Summary: We again thank the reviewer for their insightful comments that have helped us clarify our design choices, the constraints of current KE layer selection methods, our use of Isomap, and the theoretical underpinnings of Transformer fragility. We hope our rebuttals address the reviewer's questions and that they will champion our paper's acceptance!
The authors develop a hypothesis (and evidence supporting it) regarding why cascading errors ensue after knowledge editing (KE) in LLMs. To accomplish this, they introduce the concept of representation shattering, the case where modifying the representation of the targeted entity distorts the representation of other related entities, thus distorting the relationships between entities and thus the ability to infer unseen (explicit) information between entities within this relation network. They specifically examine the case of structured information in knowledge graphs and show that 'good' pre-trained models with exhibit geometric structures that are consistent with the underlying KG structure. However, KE methods even when applied to a small number of these entities 'shatter' this geometric structure and thus introduce cascading errors. Empirical validation is performed with multiple widely-studied KE methods (e.g., ROME, MEMIT, PMET, AlphaEdit) with multiple (L)LMs (e.g., a 2-layer transformer network, Llama3-8B, Mamba) based on cyclic-structured and tree-structured knowledge graph content (in synthetic experiments).
The strengths of this submission identified by the reviewers include:
- This paper builds on recent explorations for LLMs based on synthetic data generation processes (more widely used for interpretability studies) to provide some theoretical insight into why knowledge editing hasn't proven successful at scale, despite being intuitively appealing. While KE hasn't proven successful, this is the first work any of us are aware of that provides an explanation.

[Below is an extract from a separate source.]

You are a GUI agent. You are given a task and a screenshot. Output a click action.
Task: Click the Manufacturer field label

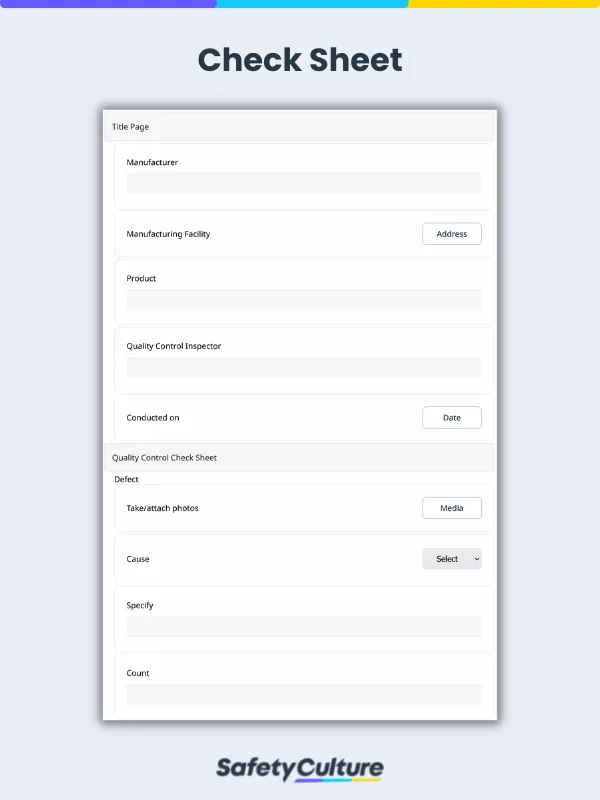coord(152,162)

- The study includes multiple KE methods as applied to a simple transformer LM and existing pre-trained LLMs on multiple KG structures. The visualizations and quantitative results are consistent across experiments, providing solid evidence for 'representation shattering' being a strong hypothesis.
- The experimental procedures are well explained and the paper is well-motivated and well-written overall.
Conversely, limitations of this work identified by the reviewers include:
- This work doesn't provide solutions for mitigating representation shattering (even in discussion regarding future directions). Do we expect solutions to be via the KE protocol or in the transformer architecture (or some combination).
- While a non-negligible step in understanding, this is still limited theory that is well-supported empirically, but there isn't strong analytical analysis. As reviewer rub2 points out, it isn't shown that the structure in the representation is essential (as it isn't identifiable) as scattered representations may still be functional (and performant). However, this was well-discussed during rebuttal.
- The experiments are for very controlled settings and there isn't even discussion regarding how this relates to more complex reasoning tasks (i.e., are the constructed settings illustrative, representative, or adversarial?). This was also well-discussed during rebuttal.
Overall, I think this is a promising work that will likely inspire further work, potentially across multiple LLM characteristics. Using synthetic data generation procedures to examine the dynamics and relationships between representation and generation is relatively new and this study was well-constructed. Assuming that knowledge editing remains as a potential solution to information/knowledge updating, the representation shattering formalism may point a way to mitigating such procedures (e.g., with some sort of representation regularization, data mixing, etc.). Additionally, such findings could lead to a general understanding of 'updating LLMs' or training procedures in general. Thus, while the findings could be interpreted as preliminary (i.e., not actionable), I think the community would find the results and procedure interesting and potentially insipring.